DATA TO PROCESS
□ □ □ □ □
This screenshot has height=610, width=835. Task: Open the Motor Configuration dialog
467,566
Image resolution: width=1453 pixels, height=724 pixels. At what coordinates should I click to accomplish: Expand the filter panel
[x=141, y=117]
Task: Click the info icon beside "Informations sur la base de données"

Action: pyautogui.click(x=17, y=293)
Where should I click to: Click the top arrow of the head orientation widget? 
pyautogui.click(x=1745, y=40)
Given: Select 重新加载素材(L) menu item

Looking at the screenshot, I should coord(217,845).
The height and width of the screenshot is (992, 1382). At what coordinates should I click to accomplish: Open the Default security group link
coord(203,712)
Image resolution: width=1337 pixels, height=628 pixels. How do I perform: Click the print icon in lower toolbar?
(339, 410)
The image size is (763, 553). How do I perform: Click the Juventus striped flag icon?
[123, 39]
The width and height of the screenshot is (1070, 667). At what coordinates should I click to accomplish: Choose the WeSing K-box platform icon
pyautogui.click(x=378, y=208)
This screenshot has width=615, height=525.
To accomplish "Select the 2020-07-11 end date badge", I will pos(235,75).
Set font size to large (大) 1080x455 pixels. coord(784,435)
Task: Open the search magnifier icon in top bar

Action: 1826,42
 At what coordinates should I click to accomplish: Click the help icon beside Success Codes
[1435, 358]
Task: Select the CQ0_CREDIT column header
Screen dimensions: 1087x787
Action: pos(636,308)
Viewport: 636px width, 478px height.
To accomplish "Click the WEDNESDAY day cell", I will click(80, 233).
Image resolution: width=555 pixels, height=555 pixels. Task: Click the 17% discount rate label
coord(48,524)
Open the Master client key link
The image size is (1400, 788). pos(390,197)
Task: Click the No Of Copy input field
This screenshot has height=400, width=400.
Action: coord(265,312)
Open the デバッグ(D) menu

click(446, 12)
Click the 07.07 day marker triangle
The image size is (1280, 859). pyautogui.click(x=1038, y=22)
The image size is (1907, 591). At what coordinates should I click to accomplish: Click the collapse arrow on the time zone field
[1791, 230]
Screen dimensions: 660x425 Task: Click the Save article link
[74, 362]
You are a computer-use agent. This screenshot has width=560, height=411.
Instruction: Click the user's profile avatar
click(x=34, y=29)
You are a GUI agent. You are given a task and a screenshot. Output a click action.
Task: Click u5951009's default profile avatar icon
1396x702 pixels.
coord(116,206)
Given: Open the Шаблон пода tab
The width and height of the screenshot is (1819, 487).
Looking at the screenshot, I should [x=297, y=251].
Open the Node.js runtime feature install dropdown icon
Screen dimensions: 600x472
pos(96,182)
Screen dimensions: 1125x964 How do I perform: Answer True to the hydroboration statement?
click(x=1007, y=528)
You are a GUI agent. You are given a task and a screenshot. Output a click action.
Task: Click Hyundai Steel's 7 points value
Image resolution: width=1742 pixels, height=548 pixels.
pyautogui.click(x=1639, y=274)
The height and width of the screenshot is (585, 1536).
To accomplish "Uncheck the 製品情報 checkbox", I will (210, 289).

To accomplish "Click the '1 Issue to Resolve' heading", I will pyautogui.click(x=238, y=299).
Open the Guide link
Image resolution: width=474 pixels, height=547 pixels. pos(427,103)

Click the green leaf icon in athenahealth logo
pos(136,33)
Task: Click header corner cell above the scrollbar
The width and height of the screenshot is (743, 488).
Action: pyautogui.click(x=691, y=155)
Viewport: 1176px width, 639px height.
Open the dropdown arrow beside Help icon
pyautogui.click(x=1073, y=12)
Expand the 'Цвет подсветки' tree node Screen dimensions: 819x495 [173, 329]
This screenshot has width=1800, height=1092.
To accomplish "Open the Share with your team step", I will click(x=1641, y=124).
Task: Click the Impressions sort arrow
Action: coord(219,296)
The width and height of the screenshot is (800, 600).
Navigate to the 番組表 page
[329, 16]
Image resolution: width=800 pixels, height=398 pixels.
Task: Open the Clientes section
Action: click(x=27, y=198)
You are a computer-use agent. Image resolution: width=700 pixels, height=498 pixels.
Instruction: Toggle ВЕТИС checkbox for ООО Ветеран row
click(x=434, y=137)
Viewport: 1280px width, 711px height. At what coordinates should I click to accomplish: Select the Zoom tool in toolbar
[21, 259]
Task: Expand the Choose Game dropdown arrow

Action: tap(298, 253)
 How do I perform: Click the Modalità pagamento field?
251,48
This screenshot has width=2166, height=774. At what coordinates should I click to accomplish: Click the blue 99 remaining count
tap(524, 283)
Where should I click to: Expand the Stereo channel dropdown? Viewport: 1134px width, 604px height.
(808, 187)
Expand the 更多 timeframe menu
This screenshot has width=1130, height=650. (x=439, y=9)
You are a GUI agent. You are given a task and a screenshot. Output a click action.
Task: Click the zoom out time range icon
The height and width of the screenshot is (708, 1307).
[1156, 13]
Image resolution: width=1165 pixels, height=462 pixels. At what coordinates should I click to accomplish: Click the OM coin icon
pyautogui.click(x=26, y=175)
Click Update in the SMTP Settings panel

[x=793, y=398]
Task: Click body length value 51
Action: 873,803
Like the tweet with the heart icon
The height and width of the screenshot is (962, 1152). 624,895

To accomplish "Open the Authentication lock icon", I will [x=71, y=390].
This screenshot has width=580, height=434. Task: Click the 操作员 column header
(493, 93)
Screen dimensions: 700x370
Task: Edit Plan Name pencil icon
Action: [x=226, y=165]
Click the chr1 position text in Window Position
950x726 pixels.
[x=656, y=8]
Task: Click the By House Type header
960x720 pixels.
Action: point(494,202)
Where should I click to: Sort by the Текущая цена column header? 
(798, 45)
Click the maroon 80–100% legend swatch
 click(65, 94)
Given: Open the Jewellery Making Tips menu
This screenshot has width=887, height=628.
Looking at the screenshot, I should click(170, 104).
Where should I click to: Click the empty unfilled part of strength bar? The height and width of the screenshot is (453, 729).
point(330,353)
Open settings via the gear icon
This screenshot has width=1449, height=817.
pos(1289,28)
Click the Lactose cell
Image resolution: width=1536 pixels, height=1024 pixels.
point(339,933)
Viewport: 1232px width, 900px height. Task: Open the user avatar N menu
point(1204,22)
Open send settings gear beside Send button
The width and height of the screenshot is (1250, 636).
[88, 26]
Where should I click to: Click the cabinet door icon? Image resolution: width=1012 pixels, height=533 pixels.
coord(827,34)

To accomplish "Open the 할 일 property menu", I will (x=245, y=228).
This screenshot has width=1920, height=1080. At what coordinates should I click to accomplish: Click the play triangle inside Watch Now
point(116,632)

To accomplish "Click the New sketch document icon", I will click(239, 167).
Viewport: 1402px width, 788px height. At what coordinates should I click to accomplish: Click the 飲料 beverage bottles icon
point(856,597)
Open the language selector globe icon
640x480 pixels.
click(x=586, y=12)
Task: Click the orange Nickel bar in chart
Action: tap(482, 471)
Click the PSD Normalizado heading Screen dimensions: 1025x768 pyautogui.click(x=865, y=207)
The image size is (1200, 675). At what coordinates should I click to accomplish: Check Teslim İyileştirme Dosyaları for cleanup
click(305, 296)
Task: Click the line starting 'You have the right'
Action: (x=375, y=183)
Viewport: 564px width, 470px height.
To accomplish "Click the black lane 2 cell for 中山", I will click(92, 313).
□ □ □ □ □
WHAT TO DO
In the entries above, count each line with "computer"; reply with the total only.

REPLY TO THE TASK
2